→ **What you need to do**:
Every entry in the listing below has to be given again exactly.

┏━━

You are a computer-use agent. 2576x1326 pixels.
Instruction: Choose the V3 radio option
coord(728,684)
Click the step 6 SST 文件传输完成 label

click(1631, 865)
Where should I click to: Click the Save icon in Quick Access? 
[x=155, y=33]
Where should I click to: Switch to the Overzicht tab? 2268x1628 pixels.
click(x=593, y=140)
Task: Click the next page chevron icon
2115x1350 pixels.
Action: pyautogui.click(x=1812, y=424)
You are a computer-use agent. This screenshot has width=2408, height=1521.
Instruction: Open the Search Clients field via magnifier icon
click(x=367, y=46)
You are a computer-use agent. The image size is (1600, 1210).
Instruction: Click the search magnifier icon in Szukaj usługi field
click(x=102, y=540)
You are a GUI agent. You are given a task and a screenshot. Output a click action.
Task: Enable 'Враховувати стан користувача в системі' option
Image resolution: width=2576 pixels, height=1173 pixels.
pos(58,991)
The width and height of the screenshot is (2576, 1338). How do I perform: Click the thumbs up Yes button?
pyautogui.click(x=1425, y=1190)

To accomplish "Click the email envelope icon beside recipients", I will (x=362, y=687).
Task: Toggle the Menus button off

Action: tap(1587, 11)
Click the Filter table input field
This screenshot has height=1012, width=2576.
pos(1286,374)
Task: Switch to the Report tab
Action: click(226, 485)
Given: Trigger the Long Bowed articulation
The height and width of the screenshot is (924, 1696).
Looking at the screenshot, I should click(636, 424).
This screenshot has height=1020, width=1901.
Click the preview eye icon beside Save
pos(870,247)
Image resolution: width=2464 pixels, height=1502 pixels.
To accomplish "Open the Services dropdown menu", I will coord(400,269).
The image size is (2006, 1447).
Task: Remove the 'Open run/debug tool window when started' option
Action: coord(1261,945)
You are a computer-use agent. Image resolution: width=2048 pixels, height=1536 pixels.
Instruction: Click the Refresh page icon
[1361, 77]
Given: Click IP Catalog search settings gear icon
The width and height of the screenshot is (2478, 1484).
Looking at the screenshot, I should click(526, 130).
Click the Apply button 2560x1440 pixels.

┗━━

→ **Response area**:
You are a computer-use agent. 2576x1326 pixels.
Instruction: Choose the V3 radio option
coord(728,684)
Click the step 6 SST 文件传输完成 label

click(1631, 865)
Where should I click to: Click the Save icon in Quick Access? 
[x=155, y=33]
Where should I click to: Switch to the Overzicht tab? 2268x1628 pixels.
click(x=593, y=140)
Task: Click the next page chevron icon
2115x1350 pixels.
Action: pyautogui.click(x=1812, y=424)
You are a computer-use agent. This screenshot has width=2408, height=1521.
Instruction: Open the Search Clients field via magnifier icon
click(x=367, y=46)
You are a computer-use agent. The image size is (1600, 1210).
Instruction: Click the search magnifier icon in Szukaj usługi field
click(x=102, y=540)
You are a GUI agent. You are given a task and a screenshot. Output a click action.
Task: Enable 'Враховувати стан користувача в системі' option
Image resolution: width=2576 pixels, height=1173 pixels.
pos(58,991)
The width and height of the screenshot is (2576, 1338). How do I perform: Click the thumbs up Yes button?
pyautogui.click(x=1425, y=1190)

To accomplish "Click the email envelope icon beside recipients", I will (x=362, y=687).
Task: Toggle the Menus button off

Action: tap(1587, 11)
Click the Filter table input field
This screenshot has height=1012, width=2576.
pos(1286,374)
Task: Switch to the Report tab
Action: click(226, 485)
Given: Trigger the Long Bowed articulation
The height and width of the screenshot is (924, 1696).
Looking at the screenshot, I should click(636, 424).
This screenshot has height=1020, width=1901.
Click the preview eye icon beside Save
pos(870,247)
Image resolution: width=2464 pixels, height=1502 pixels.
To accomplish "Open the Services dropdown menu", I will coord(400,269).
The image size is (2006, 1447).
Task: Remove the 'Open run/debug tool window when started' option
Action: coord(1261,945)
You are a computer-use agent. Image resolution: width=2048 pixels, height=1536 pixels.
Instruction: Click the Refresh page icon
[1361, 77]
Given: Click IP Catalog search settings gear icon
The width and height of the screenshot is (2478, 1484).
Looking at the screenshot, I should click(526, 130).
Click the Apply button 2560x1440 pixels.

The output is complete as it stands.